* **Data shown**

=-=-=

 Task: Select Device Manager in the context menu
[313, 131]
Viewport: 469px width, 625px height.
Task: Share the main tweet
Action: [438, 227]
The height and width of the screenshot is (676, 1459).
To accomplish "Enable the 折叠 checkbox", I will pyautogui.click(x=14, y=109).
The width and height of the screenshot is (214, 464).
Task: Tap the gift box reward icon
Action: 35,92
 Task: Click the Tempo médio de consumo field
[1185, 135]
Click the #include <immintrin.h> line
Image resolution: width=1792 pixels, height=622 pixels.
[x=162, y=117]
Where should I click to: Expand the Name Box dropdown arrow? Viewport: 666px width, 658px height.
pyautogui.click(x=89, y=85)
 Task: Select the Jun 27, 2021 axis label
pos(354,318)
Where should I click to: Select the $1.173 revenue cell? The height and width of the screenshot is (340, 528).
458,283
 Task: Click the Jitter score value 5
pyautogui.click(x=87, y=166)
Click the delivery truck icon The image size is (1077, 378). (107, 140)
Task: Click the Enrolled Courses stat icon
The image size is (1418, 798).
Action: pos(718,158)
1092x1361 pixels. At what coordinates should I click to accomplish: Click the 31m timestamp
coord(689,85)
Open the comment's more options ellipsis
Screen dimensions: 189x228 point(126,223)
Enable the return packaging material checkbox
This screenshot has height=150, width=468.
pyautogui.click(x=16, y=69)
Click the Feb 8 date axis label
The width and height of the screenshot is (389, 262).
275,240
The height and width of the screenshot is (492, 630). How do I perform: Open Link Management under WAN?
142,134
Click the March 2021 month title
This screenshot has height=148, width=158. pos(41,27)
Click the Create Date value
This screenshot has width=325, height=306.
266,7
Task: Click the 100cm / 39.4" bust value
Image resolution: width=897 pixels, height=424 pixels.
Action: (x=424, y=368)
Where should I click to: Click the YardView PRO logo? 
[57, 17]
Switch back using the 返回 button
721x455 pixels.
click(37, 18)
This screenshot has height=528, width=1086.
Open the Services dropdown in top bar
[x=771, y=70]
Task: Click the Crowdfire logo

=-=-=

* **What to produce**
The answer is the line holding "Where should I click to: Expand" and all the lines after it through the end of the records, repeated exactly.

* **Answer section**
Where should I click to: Expand the Name Box dropdown arrow? Viewport: 666px width, 658px height.
pyautogui.click(x=89, y=85)
 Task: Select the Jun 27, 2021 axis label
pos(354,318)
Where should I click to: Select the $1.173 revenue cell? The height and width of the screenshot is (340, 528).
458,283
 Task: Click the Jitter score value 5
pyautogui.click(x=87, y=166)
Click the delivery truck icon The image size is (1077, 378). (107, 140)
Task: Click the Enrolled Courses stat icon
The image size is (1418, 798).
Action: pos(718,158)
1092x1361 pixels. At what coordinates should I click to accomplish: Click the 31m timestamp
coord(689,85)
Open the comment's more options ellipsis
Screen dimensions: 189x228 point(126,223)
Enable the return packaging material checkbox
This screenshot has height=150, width=468.
pyautogui.click(x=16, y=69)
Click the Feb 8 date axis label
The width and height of the screenshot is (389, 262).
275,240
The height and width of the screenshot is (492, 630). How do I perform: Open Link Management under WAN?
142,134
Click the March 2021 month title
This screenshot has height=148, width=158. pos(41,27)
Click the Create Date value
This screenshot has width=325, height=306.
266,7
Task: Click the 100cm / 39.4" bust value
Image resolution: width=897 pixels, height=424 pixels.
Action: (x=424, y=368)
Where should I click to: Click the YardView PRO logo? 
[57, 17]
Switch back using the 返回 button
721x455 pixels.
click(37, 18)
This screenshot has height=528, width=1086.
Open the Services dropdown in top bar
[x=771, y=70]
Task: Click the Crowdfire logo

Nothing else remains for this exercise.